PROBLEM DETAILS. Copy out each line of the data below in which "file" appears.

Source data
---

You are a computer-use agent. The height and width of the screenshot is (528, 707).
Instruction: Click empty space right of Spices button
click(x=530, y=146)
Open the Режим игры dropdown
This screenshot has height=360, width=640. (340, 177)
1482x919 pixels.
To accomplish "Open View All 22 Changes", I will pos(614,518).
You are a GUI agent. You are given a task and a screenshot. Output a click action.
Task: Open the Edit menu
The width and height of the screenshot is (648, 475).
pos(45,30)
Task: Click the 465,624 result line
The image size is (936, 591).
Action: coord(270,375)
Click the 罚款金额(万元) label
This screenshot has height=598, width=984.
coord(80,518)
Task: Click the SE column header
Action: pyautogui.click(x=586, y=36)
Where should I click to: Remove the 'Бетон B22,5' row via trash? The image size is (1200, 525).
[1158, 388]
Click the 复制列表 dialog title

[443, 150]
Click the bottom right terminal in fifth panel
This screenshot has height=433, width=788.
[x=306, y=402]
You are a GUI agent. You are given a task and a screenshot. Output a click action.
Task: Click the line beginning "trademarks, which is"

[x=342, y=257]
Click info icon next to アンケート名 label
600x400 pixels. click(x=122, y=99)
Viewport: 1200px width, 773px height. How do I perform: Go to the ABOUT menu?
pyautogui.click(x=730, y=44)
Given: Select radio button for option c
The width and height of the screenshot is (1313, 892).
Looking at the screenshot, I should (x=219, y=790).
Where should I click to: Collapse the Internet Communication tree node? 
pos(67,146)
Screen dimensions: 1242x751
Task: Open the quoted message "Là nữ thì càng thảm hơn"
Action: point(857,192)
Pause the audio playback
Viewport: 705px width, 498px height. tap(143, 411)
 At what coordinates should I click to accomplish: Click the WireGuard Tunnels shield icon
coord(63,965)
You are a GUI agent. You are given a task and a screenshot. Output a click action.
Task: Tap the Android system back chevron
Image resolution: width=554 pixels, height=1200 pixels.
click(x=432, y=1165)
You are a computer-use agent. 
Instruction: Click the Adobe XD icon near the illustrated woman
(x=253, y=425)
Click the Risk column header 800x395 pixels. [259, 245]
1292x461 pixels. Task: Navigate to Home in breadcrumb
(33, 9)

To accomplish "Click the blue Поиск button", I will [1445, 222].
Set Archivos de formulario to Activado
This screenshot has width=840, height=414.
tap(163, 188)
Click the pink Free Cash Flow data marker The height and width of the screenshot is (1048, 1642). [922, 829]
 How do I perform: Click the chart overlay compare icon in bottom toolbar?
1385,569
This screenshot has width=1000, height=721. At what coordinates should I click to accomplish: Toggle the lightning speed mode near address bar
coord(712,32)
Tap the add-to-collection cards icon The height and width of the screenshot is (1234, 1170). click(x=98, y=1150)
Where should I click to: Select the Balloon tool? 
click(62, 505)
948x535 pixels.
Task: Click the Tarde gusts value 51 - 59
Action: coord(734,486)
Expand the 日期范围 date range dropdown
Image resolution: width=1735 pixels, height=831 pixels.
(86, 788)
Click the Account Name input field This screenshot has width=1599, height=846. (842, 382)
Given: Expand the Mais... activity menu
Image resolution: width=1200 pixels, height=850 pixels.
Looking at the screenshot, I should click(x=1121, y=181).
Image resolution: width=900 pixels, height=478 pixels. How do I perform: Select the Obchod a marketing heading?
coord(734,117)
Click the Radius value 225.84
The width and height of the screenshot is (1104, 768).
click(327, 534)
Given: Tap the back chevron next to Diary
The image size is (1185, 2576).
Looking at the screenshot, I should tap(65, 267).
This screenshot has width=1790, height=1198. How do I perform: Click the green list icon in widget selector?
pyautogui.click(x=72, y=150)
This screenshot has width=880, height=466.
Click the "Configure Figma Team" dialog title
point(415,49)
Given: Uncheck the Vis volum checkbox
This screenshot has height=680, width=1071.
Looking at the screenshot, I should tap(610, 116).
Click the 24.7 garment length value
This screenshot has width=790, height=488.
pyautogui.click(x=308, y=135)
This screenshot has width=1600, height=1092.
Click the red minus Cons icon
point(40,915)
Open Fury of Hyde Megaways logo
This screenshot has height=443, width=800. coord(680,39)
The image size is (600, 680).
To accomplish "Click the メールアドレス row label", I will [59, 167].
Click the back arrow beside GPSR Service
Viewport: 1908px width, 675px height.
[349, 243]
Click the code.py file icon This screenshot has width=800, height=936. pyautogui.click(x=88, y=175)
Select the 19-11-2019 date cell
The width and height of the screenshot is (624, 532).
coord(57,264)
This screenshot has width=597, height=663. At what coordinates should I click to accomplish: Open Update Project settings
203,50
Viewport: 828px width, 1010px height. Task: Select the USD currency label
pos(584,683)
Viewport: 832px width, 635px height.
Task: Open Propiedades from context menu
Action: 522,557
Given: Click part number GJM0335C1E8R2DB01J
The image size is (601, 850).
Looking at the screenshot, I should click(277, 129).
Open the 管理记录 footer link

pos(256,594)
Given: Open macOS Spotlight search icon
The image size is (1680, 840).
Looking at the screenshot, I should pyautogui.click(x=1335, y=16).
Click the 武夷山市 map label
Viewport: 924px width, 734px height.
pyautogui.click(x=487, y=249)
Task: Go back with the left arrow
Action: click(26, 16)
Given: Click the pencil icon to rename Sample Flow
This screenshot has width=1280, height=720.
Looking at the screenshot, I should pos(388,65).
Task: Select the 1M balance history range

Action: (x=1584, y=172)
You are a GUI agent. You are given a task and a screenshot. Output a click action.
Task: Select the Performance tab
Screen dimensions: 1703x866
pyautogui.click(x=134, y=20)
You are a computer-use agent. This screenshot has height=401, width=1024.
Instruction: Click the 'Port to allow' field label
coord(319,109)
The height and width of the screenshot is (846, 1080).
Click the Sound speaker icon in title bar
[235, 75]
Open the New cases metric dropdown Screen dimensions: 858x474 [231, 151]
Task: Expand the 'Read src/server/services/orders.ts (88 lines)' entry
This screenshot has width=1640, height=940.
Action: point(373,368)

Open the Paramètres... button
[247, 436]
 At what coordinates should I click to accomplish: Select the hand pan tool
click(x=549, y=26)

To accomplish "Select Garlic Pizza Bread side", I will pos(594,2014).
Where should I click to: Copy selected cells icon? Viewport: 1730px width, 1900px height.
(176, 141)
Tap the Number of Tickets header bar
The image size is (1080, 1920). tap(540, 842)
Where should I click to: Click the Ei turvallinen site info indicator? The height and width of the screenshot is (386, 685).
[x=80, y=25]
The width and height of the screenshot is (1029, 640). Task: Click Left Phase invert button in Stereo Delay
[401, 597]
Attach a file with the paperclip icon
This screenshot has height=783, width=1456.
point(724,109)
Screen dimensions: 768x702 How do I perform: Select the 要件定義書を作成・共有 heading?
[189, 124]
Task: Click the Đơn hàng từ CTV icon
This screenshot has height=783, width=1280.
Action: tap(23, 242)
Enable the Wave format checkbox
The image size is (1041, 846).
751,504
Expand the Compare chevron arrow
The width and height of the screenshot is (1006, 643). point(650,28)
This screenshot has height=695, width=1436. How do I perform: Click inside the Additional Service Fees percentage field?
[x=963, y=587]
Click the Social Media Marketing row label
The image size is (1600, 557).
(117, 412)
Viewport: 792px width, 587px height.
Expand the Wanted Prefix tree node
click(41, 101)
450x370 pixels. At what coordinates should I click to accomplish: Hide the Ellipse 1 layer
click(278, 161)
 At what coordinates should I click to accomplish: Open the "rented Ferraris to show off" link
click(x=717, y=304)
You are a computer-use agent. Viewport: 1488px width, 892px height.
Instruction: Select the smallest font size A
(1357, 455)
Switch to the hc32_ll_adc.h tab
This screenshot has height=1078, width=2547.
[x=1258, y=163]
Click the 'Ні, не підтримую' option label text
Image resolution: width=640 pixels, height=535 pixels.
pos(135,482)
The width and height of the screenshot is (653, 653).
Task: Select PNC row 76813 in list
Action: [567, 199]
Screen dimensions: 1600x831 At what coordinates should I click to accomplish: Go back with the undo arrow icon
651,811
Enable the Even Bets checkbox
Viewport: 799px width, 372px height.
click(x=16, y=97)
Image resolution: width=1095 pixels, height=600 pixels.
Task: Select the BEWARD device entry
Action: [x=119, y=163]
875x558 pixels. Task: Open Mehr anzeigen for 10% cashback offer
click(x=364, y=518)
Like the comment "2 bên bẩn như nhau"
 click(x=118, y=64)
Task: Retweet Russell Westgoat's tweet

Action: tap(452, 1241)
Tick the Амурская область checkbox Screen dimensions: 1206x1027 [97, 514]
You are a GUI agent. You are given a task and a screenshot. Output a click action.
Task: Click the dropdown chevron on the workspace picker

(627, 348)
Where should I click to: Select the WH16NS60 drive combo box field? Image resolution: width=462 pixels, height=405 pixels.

---

EXERCISE SOLUTION.
Click the code.py file icon This screenshot has width=800, height=936. pyautogui.click(x=88, y=175)
Attach a file with the paperclip icon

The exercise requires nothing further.